Мици чуть сильнее любовно, успокаивающе сжала его руку.
– У меня не было выбора, – сказал Эдвард.
– Совершенно не было, – отозвалась Мици.
Они подошли к выделенному им домику. Эдвард отворил дверь и держал ее, пропуская внутрь Мици. Несколько очень долгих секунд он стоял на пороге, думая о том, как хорошо было бы, если бы здесь оказался его столько поездивший по свету рояль, и как хорошо было бы звуками Моцарта и Бетховена выбить из головы клокочущие там гнев и осознание предательства.
– Нет никакого смысла оставаться здесь, – сказал Эдвард еще более низким, чем обычно, голосом. – Собирай вещи. Мы уезжаем.
* * *
Оппи с радостью вернулся в свой кабинет в Институте Перспективных Исследований. Его приводила в ужас мысль о том, что Льюис Стросс, который все еще входил в совет директоров ИПИ, будет настаивать на его смещении и с этого поста, но, возможно, южанин придерживался теории о том, что своих друзей нужно держать вблизи, а врагов еще ближе. Или, может быть, Стросс просто боялся гнева Эйнштейна. Как бы там ни было, но никаких признаков того, что положение Оппенгеймера здесь покачнулось с тех пор, когда начались эти жуткие слушания в Совете по благонадежности, не замечалось.

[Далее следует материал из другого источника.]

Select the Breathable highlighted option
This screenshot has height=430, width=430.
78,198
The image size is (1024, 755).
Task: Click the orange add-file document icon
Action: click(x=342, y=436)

Заглянул Лео Силард, принес Оппи пирожное, покрытое толстым слоем желто-белой глазури. Оппи поблагодарил его, но просто положил угощение на стол.
– Что ж, – заявил Лео, – если вы не хотите, то это съем я. – Он быстро протянул руку, в три укуса покончил с пирожным, а потом сказал: – Знаете, сегодня прекрасный день. Составьте мне компанию на прогулке.
Роберт взял шляпу, и они вышли через черный ход Фулд-холла на солнце. Оппи намеревался свернуть на давно исхоженную тропинку, но Лео направился прямо по газону к лесу, окружавшему институт.